In Gebhart v. Gebhart’s Ex’rs, 15 Serg. & Raw. 235, in an action by two executors, it was held that one of them was not a competent witness, although he offered to make a deposit sufficient to cover all costs, because of his interest in the commissions on the estate. Anderson v. Neff, 11 S. & R. 208, in the same court, merely followed this decision.

■ In Gass’s Heirs v. Gass’s Ex’rs, the supreme court of Tennessee held, that the statute 25 Geo. 2, is not in force in that ■state, and that a legatee is not a good attesting witness. 3 Humph. 279.

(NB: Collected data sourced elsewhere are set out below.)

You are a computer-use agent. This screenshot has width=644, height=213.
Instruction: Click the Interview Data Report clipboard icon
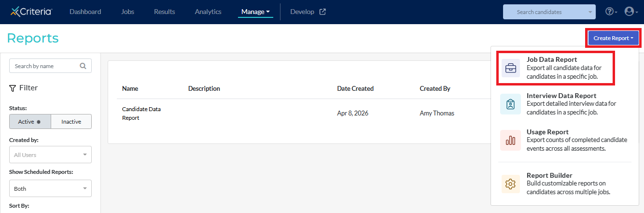pyautogui.click(x=510, y=104)
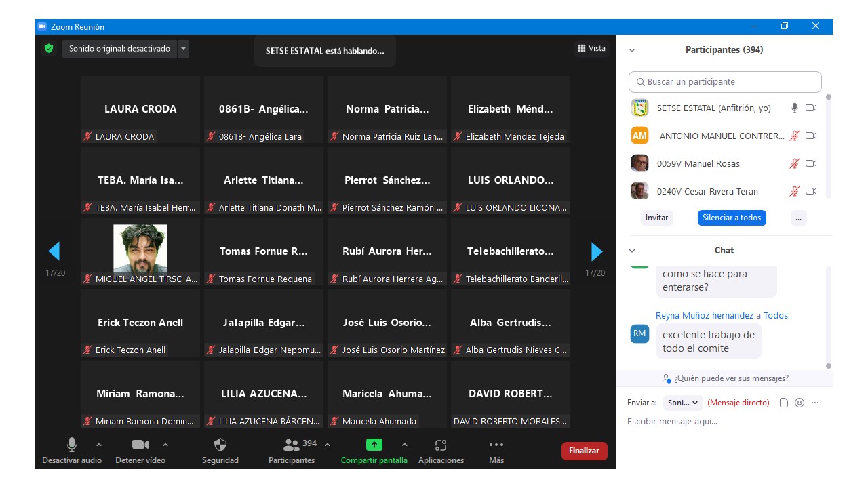Go to next page of video gallery

coord(596,251)
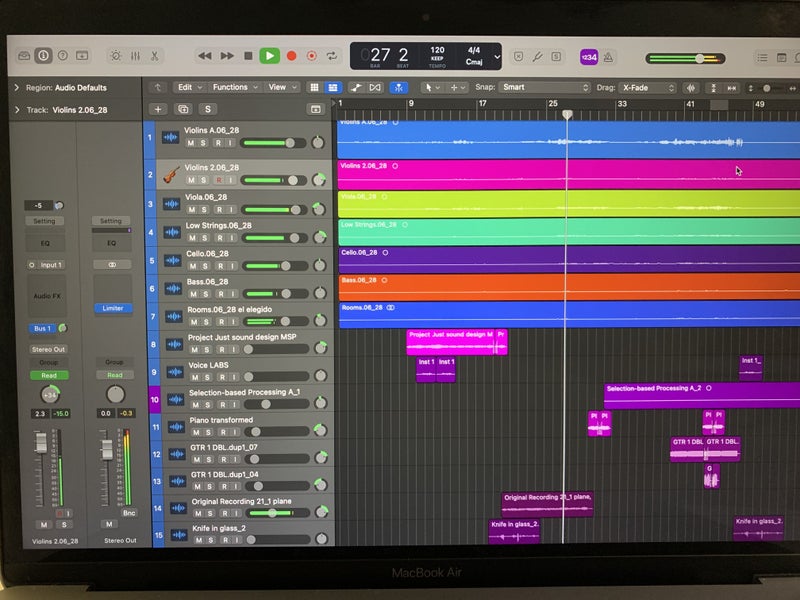Open the Mixer from the control bar
Viewport: 800px width, 600px height.
pyautogui.click(x=137, y=56)
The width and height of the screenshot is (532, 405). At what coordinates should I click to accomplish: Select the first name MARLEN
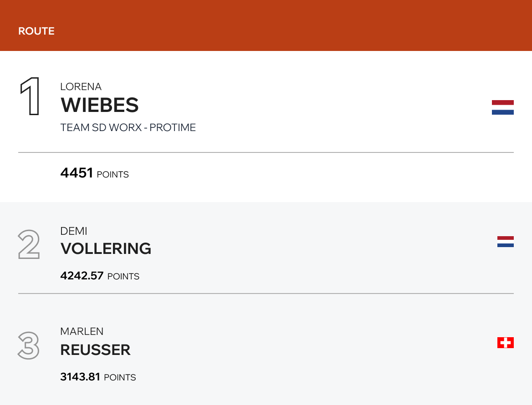pyautogui.click(x=82, y=331)
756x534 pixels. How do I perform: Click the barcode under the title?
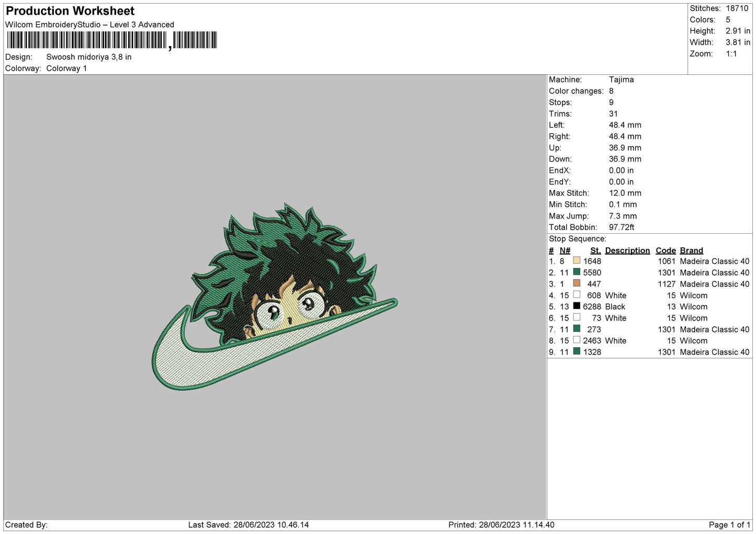112,40
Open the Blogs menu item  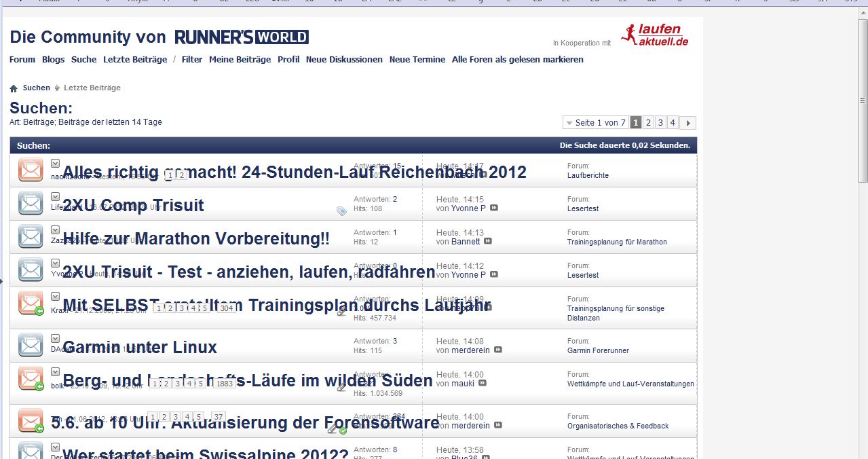click(53, 60)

In Sears v. Dillingham, 12 Mass. 358, the executor was held to be incompetent, because liable to costs. The court goes on to say, “ that by the common law, an executor, who is not a residuary legatee, and has no beneficial interest in the estate, maybe a witness to prove the execution of the will.” “The competency must exist at the time of attestation; a subsequent incompetency will not affect the formal execution of the will, otherwise the commission of a crime, which renders infamous, or the succession to an estate under a devise, would disable a witness who was free from crime or interest, at the time of subscribing.” “If, then, the executor was a competent witness at the time he attested the will, there can be now no legal objection [253]*253to it because of his subsequent incompetency. He appears to derive no interest whatever under the will, not being residuary legatee, nor having any devise or bequest in it.”

We will now examine the cases on the other side. In Comstock v. Hadlyme Eccl. Soc. 8 Conn. Rep. N. S. 254, it was held, that an executor who has accepted the trust, and acted under the will, but derives no beneficial interest under it, is a competent witness to establish it, not being liable for costs. The point of compensation for their services was relied on, as a reason to exclude him, but the court held him to be competent, although he was entitled to payment of his expenses, and compensation for his services.” Ib. 263.

In the will of McDaniel, 2 J. J. Marsh. 332, the court said, “ an executor who has no interest in the residuary fund, and no other interest than that\>f a fiduciary, is a competent witness to prove the will, whereby his appointment is initiated.” In Kentucky, where this decision was made, the executor is by statute allowed compensation for his services, and they have a similar statute to ours, in regard to bequests to subscribing witnesses. 1 Ken. Stat. by Moreh. & Brown, 510; 2 Ib. 1541.

In the late case in regard to the will of John Randolph, of Roanoke, a question arose as to the competency of Judge Leigh, one of the executors, to testify as to the sanity of the testator. He was not a subscribing witness, but the question is the same, the incompetency of the witness by reason of interest. He was a legatee under the will, but released all interest. The case was elaborately argued in all its parts.

The court held the witness to be competent.